▶ Directive
Please reproduce the listing below word for word, leaving out the pictures.
* START *
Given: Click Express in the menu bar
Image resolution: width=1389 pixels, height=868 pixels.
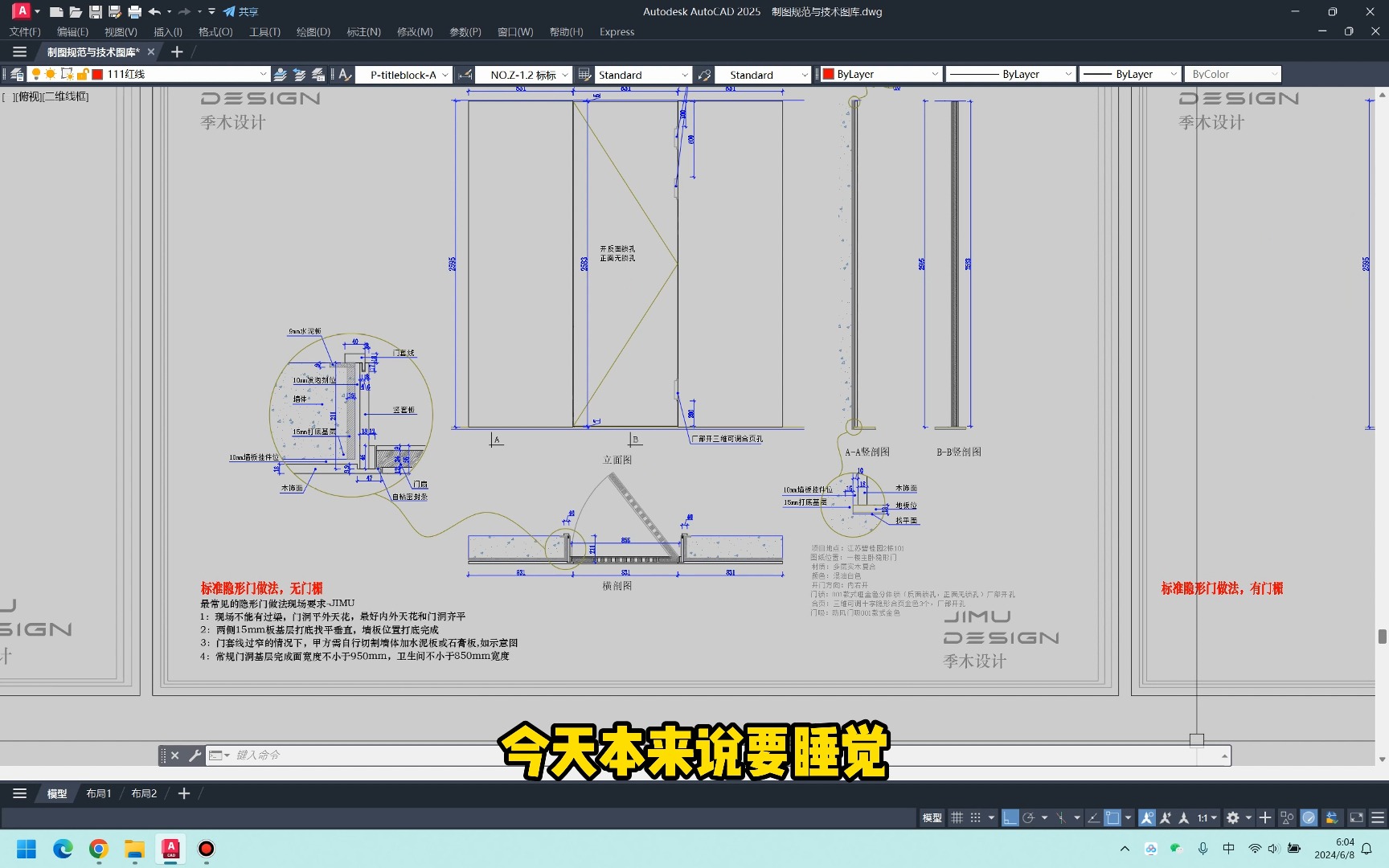Looking at the screenshot, I should click(616, 32).
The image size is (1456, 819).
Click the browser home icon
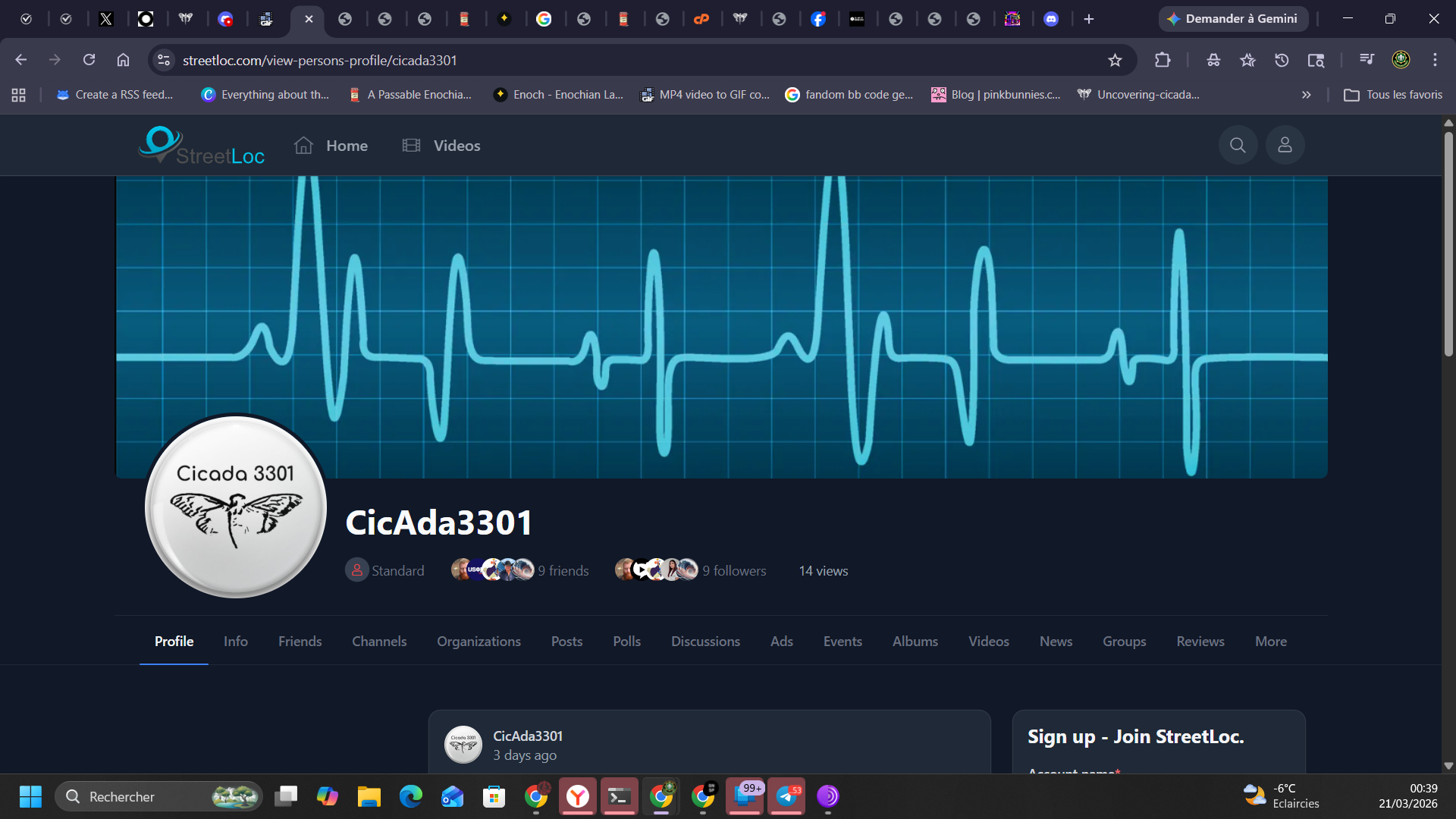click(x=123, y=60)
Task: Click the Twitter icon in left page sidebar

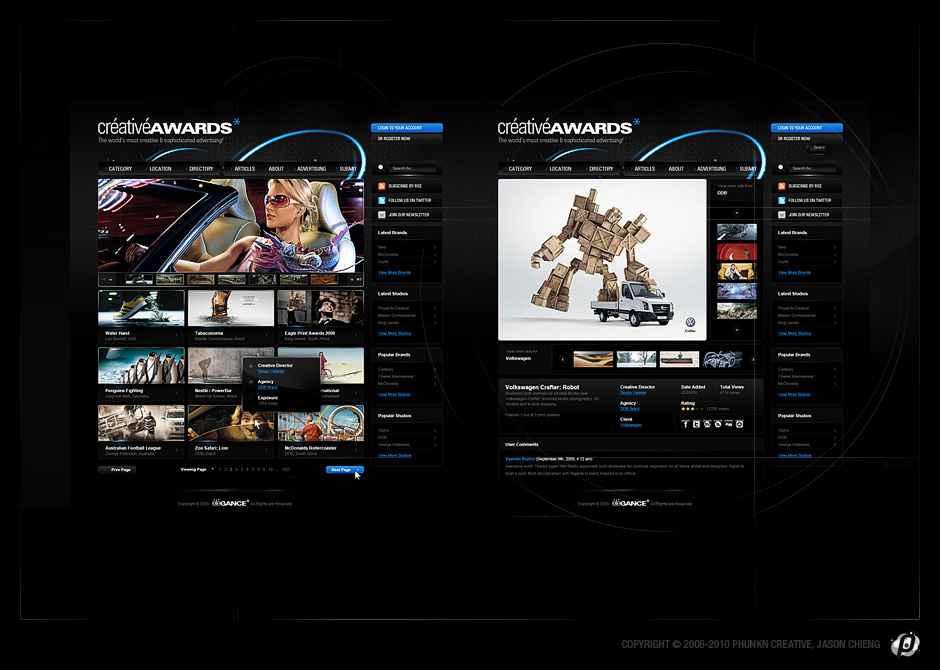Action: (381, 200)
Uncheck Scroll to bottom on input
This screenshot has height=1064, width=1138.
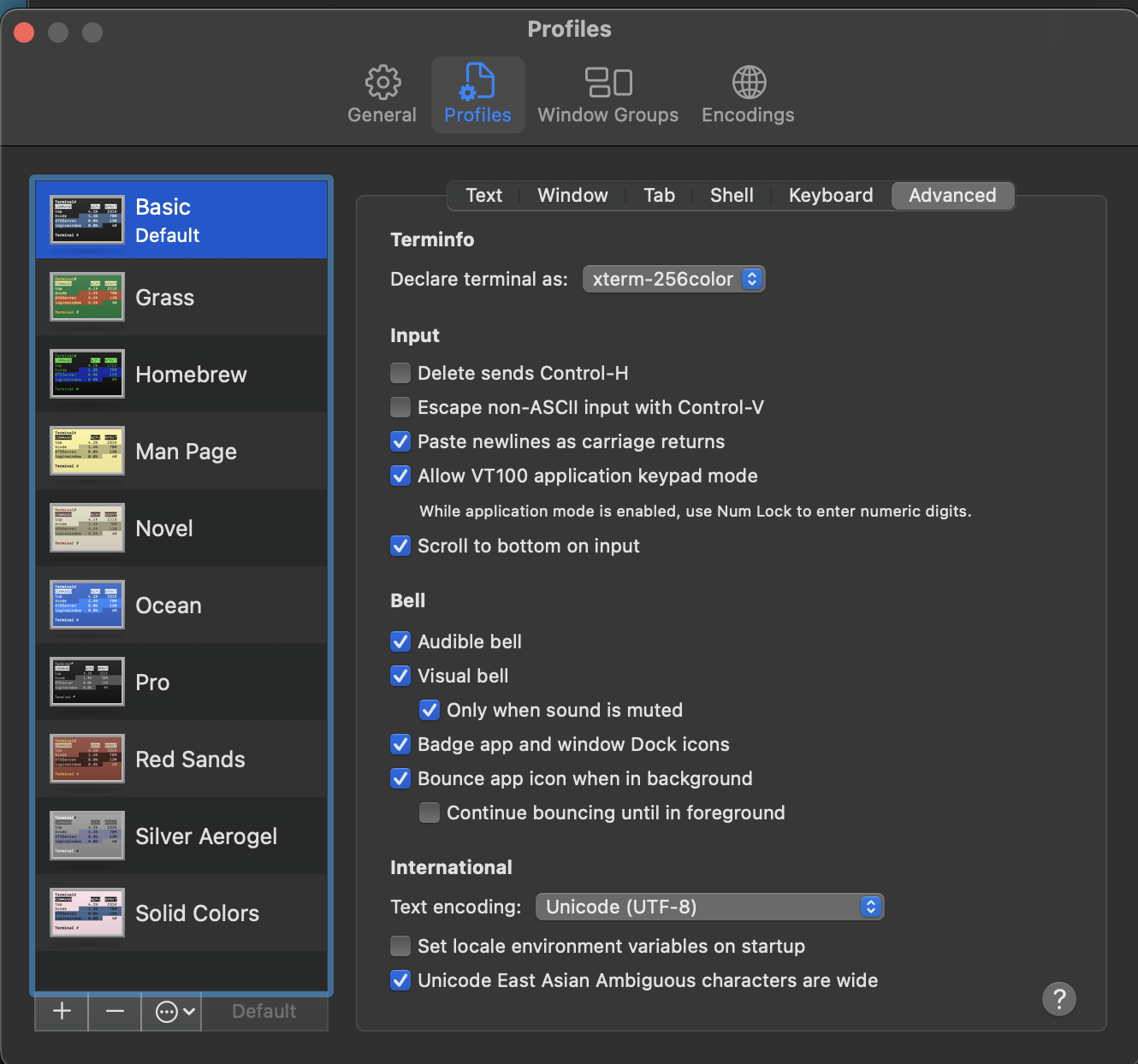tap(400, 546)
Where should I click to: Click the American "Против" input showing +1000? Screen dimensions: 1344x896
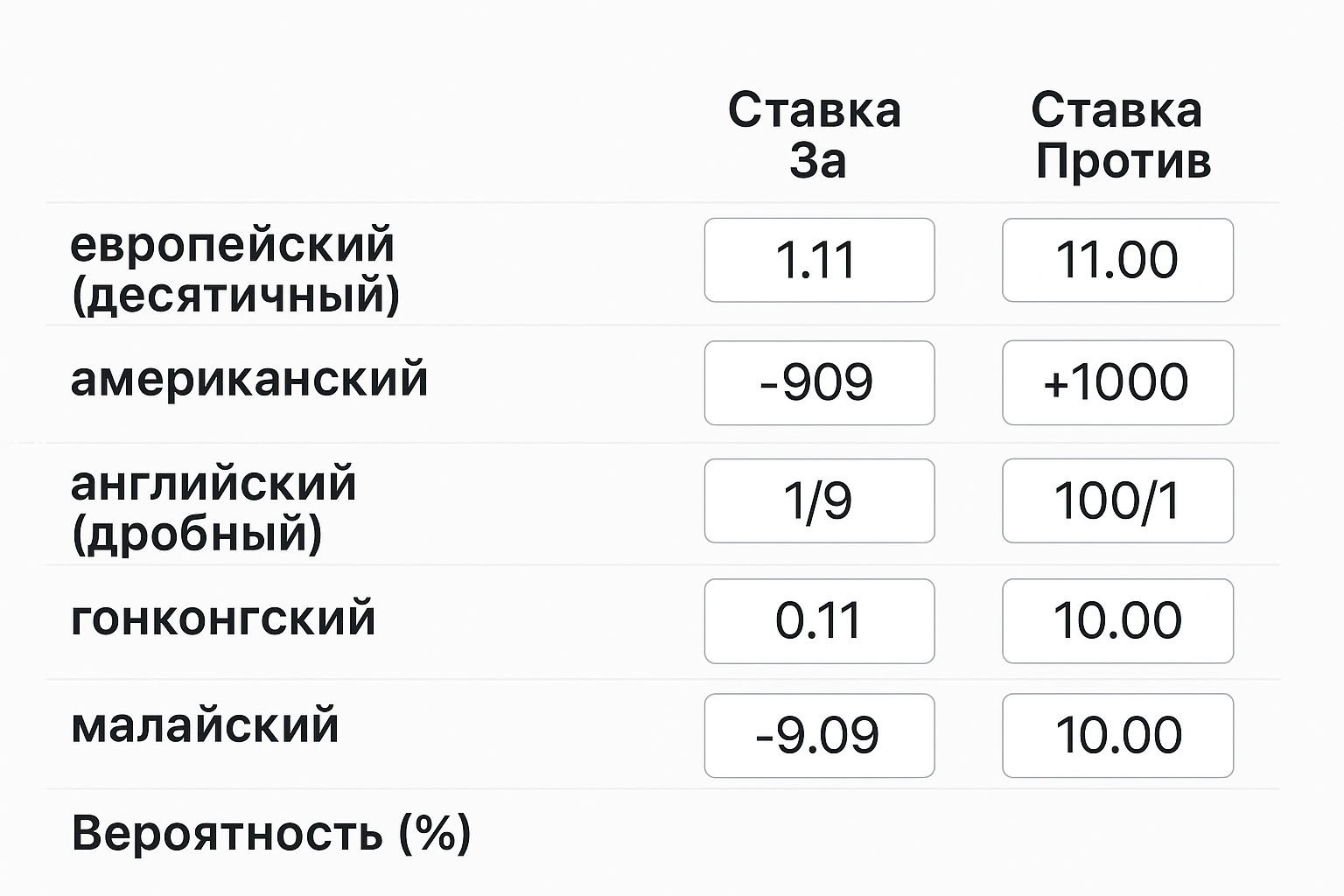pyautogui.click(x=1117, y=382)
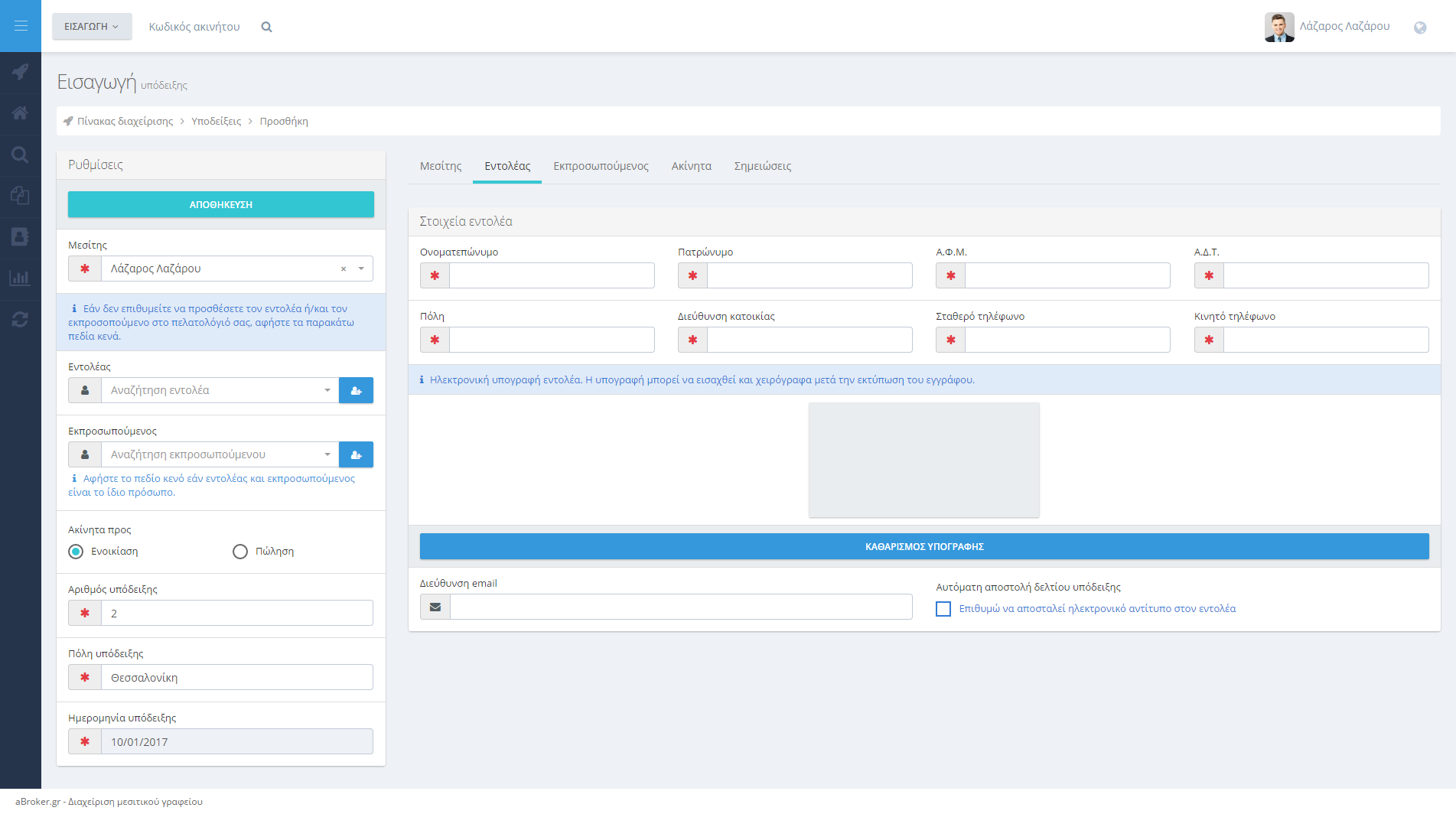Click the add new Εκπροσωπούμενος icon
1456x814 pixels.
(x=356, y=454)
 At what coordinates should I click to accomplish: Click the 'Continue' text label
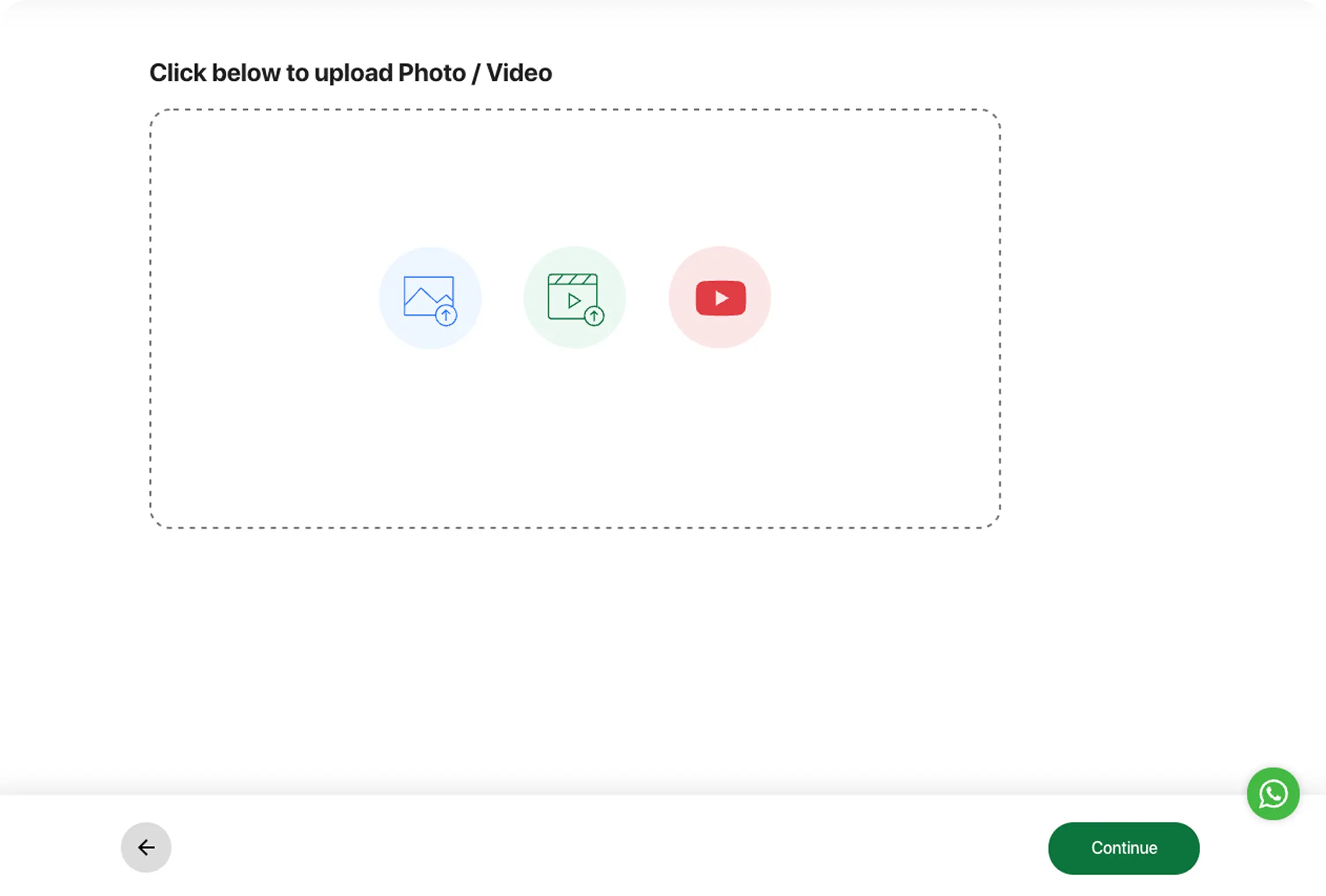click(x=1124, y=848)
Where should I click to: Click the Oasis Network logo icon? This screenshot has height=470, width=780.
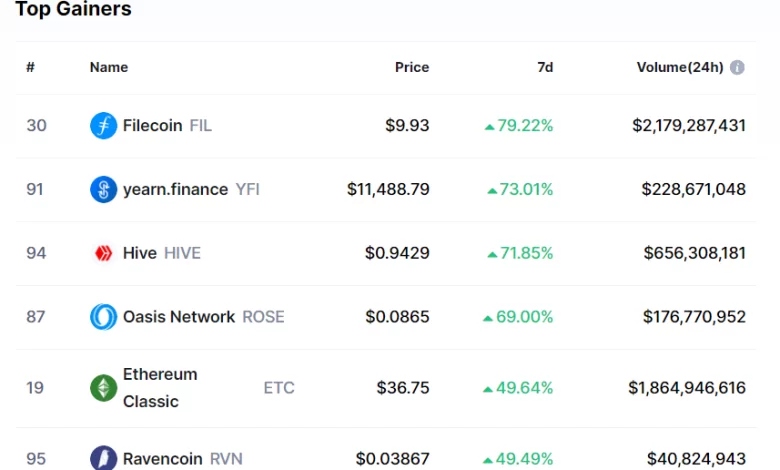click(104, 317)
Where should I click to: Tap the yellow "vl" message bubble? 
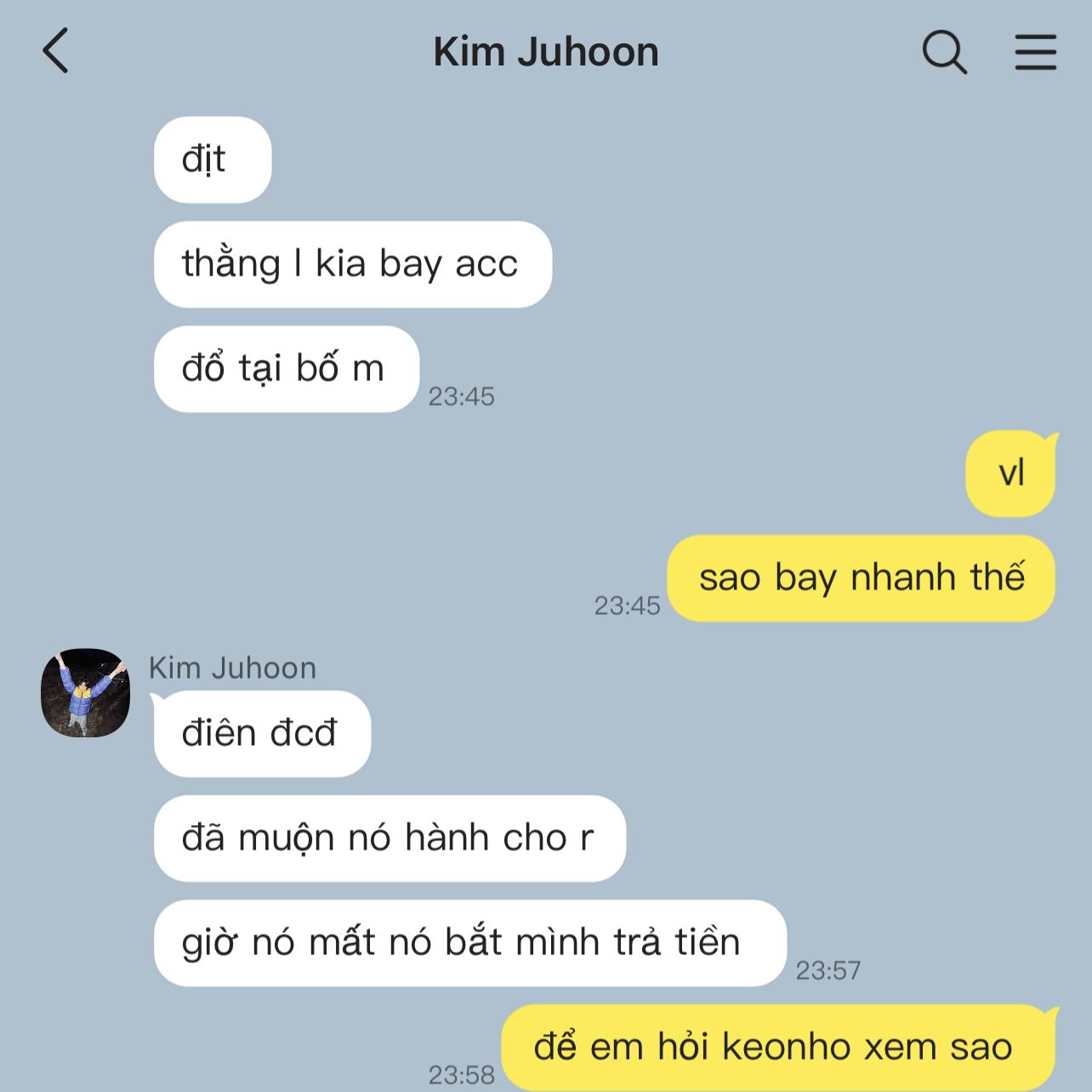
* END *
▶ Exercise solution
Given: Click Express in the menu bar
Image resolution: width=1389 pixels, height=868 pixels.
Looking at the screenshot, I should click(616, 32).
The image size is (1456, 819).
Click the browser home icon
click(x=123, y=60)
Task: Click the Twitter icon in left page sidebar

Action: (381, 200)
Uncheck Scroll to bottom on input
This screenshot has height=1064, width=1138.
tap(400, 546)
Where should I click to: Click the American "Против" input showing +1000? Screen dimensions: 1344x896
pyautogui.click(x=1117, y=382)
Click the add new Εκπροσωπούμενος icon
1456x814 pixels.
(x=356, y=454)
 At what coordinates should I click to accomplish: Click the 'Continue' text label
click(x=1124, y=848)
Where should I click to: Click the Oasis Network logo icon? This screenshot has height=470, width=780.
click(104, 317)
Where should I click to: Tap the yellow "vl" message bubble? 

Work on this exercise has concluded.